Kong X, Gray RH, Moulton LH, Wawer M, Wang MC
Stat Med. 2010 Sep 13. [Epub aheadof print] PMID: 20839368. PMCID:PMC2991598
Abstract
Human papillomavirus (HPV) infection is a common sexually transmitted disease of growing public health importance, and over 40 genotypes have been identified in genital infections. Current HPV cohort studies often follow participants at pre-determined visits, such as every 6 months, and data generated from such epidemiology studies can be described as clustered longitudinal binary data where correlation arises in two ways: the directionless clustering due to the multiple genotypes tested within an individual, and the temporal correlation among the repeated measurements on the same genotype along time. Current analyses for identification of risk factors associated with HPV incidence and persistence often either do not fully utilize information in the data set or ignore the correlation between the multiple genotypes.

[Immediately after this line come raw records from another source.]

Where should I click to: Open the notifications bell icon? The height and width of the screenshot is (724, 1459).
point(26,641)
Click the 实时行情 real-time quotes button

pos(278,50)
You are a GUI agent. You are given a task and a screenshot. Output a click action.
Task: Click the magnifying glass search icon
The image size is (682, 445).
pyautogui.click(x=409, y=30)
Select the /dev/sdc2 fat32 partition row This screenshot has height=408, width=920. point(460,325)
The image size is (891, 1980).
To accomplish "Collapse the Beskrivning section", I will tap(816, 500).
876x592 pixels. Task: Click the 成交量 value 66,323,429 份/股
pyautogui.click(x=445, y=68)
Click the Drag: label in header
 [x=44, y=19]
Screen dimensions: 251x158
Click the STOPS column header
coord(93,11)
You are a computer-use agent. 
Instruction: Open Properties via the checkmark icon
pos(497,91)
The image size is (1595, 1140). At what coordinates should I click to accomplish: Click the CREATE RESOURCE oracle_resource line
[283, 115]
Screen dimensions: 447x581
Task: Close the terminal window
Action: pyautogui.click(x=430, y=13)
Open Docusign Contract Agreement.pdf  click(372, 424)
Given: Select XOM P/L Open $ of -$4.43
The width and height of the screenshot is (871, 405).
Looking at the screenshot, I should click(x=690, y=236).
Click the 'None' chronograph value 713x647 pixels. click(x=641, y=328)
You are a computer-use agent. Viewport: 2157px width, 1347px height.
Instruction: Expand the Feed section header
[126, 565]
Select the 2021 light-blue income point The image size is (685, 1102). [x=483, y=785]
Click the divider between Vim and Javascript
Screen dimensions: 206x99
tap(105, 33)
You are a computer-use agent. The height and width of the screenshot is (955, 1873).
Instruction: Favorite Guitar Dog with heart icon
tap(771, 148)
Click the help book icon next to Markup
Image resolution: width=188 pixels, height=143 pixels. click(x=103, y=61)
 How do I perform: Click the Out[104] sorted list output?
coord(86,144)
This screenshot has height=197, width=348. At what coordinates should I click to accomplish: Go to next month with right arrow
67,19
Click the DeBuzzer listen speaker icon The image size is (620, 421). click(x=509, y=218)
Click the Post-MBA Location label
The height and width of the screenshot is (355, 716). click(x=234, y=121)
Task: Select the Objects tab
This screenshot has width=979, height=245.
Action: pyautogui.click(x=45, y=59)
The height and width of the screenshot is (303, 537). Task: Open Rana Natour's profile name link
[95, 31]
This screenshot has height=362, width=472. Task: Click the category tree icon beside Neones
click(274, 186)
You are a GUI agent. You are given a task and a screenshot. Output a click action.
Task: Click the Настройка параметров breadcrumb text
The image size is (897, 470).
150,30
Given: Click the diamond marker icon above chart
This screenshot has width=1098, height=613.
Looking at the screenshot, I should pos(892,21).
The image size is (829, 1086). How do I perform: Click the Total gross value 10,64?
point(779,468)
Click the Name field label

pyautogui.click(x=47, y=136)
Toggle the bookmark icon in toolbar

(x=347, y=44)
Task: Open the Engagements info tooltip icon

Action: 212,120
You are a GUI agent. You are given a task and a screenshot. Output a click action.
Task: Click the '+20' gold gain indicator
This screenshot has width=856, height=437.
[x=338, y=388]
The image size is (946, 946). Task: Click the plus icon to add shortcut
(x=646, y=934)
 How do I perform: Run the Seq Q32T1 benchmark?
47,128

Given the scientific definition of incidence and persistence, conditional probability modeling provides us a natural mathematical tool. We thus present a semi-parametric regression model for such data where full specification of the joint multivariate binary distribution is avoided by using conditioning argument to handle the temporal correlation and GEE to account for the correlation between the multiple genotypes. The model is applied to the HPV data from the Rakai male circumcision (MC) trial to evaluate the as-treated efficacy of MC and also identify modifiable risk factors for incidence and persistence of oncogenic HPV types in men. A simulation study is performed to provide empirical information on the number of individuals that is needed for satisfactory power and estimation accuracy of the association parameter estimates in future studies.